Dueling Surveys Just the Beginning18 Jul, 2005 By: Kurt Indvik
Last week's release of consumer survey results by both HD DVD backer Warner Home Video and the Blu-ray Disc Association may give us some insight into how the two format groups intend to position themselves with consumers as they prepare to launch their formats. At this point, there is every likelihood that both formats will reach the market, and we'll be in for a format battle. The question becomes, how long will such a battle last?
HD DVD backers intend to have hardware and software on the market by the fourth quarter. Blu-ray will reach market sometime in the first half of 2006, and PlayStation 3, which supports Blu-ray, will reach retail shelves sometime in the spring.
Blu-ray's research indicates that consumers are much more supportive of a format that has the backing of a much greater number of consumer electronics companies (as Blu-ray does). The support of PlayStation 3 is also a significant factor to consumers.
Warner's survey shows consumers, presented with Blu-ray and then told another high def format was already available, would not wait another six months. HD DVD backers say the survey shows consumers are more comfortable with the HD and DVD brands.
Not surprisingly, the split of the studios' support of the two formats also splits consumer support when asked about software.
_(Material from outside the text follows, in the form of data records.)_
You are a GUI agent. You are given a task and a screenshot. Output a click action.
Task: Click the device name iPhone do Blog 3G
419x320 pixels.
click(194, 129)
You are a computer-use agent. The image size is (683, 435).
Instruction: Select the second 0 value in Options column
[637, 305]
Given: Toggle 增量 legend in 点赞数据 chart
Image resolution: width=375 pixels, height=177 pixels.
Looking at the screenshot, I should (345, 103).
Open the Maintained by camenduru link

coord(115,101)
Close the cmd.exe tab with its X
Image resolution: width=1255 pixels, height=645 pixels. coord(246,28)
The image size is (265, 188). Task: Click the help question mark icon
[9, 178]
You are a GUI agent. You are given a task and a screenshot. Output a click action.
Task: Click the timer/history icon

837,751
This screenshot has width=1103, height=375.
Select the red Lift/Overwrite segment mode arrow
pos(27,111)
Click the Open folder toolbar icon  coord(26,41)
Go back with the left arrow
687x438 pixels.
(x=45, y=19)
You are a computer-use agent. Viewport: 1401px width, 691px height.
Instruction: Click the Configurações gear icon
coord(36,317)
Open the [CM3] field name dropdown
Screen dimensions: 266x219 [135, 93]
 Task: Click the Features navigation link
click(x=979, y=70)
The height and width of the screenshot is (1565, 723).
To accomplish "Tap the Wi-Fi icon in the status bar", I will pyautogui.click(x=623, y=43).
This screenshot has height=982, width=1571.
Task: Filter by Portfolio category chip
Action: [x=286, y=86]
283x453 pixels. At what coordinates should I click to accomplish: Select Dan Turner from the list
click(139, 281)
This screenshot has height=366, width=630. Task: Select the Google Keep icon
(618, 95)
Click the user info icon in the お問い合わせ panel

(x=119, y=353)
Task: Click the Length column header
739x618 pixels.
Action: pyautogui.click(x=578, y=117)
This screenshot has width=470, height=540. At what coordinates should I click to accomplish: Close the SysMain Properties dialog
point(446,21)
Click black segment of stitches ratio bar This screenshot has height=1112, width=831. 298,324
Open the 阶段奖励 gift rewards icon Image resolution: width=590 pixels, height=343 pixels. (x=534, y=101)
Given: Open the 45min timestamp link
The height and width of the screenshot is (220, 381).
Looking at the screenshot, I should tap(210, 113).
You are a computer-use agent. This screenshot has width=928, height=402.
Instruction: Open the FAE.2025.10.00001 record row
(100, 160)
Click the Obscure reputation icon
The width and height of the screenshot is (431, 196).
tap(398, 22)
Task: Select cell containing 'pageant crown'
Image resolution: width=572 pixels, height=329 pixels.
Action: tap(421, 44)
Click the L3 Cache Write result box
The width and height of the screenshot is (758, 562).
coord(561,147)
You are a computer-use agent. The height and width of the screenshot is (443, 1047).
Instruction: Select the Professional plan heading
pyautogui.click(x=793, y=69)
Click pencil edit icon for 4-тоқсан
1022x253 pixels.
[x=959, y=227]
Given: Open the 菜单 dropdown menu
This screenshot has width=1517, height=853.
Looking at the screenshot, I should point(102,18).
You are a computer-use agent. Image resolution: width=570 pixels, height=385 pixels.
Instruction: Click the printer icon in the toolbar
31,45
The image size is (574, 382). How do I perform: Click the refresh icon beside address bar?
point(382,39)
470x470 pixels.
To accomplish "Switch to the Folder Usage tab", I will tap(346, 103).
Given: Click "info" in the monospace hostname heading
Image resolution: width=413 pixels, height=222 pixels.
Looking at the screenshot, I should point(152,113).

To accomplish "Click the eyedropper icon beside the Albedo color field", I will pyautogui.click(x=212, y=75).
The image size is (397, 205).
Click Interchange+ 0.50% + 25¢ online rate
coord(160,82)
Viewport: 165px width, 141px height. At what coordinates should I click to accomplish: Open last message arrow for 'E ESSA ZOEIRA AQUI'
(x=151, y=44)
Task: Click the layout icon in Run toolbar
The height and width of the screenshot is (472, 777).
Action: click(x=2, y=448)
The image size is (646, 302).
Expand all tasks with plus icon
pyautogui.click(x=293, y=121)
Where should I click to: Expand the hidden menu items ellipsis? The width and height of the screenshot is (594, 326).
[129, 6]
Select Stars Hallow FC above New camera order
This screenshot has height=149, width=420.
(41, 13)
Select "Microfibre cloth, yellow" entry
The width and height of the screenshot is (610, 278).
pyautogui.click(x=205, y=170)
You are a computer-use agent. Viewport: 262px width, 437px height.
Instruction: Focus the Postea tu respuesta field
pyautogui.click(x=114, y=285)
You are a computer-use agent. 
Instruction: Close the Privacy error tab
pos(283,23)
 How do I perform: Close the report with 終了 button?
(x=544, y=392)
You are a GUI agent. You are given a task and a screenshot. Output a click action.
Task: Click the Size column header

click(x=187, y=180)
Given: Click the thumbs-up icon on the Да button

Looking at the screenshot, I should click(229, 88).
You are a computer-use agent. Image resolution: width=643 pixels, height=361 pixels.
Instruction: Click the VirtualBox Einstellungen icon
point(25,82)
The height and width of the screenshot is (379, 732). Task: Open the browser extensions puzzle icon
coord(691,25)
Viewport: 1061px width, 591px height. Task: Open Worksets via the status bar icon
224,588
Backwards compatibility with DVD and a hybrid disc that offer standard DVD and high def versions rated high with consumers in both surveys.
The format war is beginning to spread from the boardrooms of Sony, Toshiba et al, and into the marketplace. These dueling surveys are just the beginning. We can expect both sides to be ratcheting up the marketing in the near future as fall approaches and HD DVD prepares to hit the market.
While HD DVD will certainly be the “here now” high def standard come this fourth quarter, expect Blu-ray to be marketing heavily in the fourth quarter as well encouraging consumers to, indeed, wait for the product it thinks has more to offer.
Here's hoping that by the end of 2006 consumers will have sorted through the competing issues and a clear winner begins to emerge. The longer this goes on, and the more invested each side becomes, the harder it's going to be for one side or the other to gracefully pull back and save the industry from a potential quagmire that would do serious damage to the packaged media business.